Exercise description - A line below contains "You are a computer-use", and a later one contains "Instruction: Open the". Repeat both, with every line between them, exactly.

The data -
=== Section Start ===
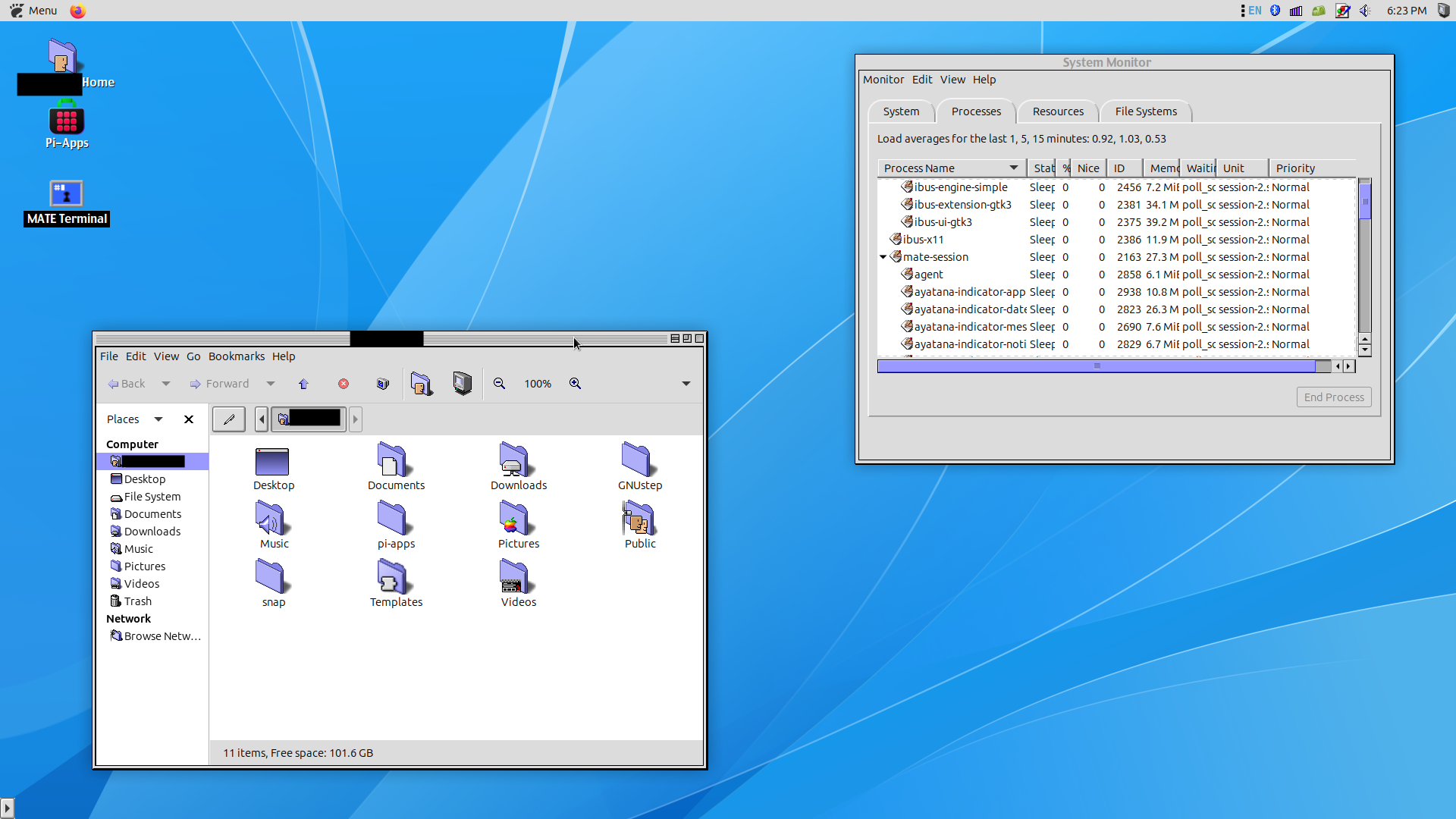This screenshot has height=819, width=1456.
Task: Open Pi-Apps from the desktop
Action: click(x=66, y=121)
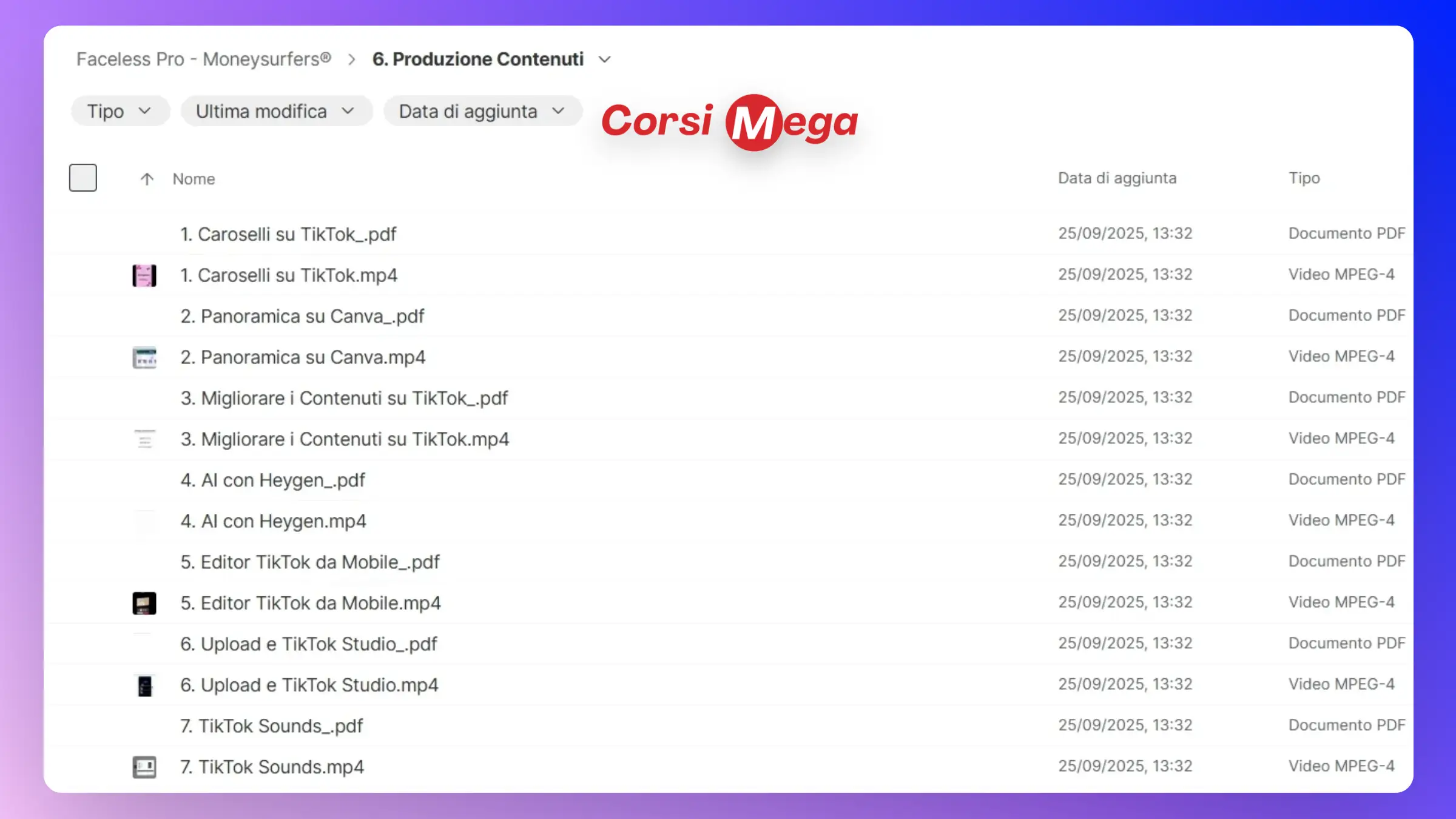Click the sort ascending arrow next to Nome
=== Section End ===
=== Section Start ===
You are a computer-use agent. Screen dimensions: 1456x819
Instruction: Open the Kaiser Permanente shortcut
=== Section End ===
Reply to the task -
You are a computer-use agent. Screen dimensions: 1456x819
Instruction: Open the Kaiser Permanente shortcut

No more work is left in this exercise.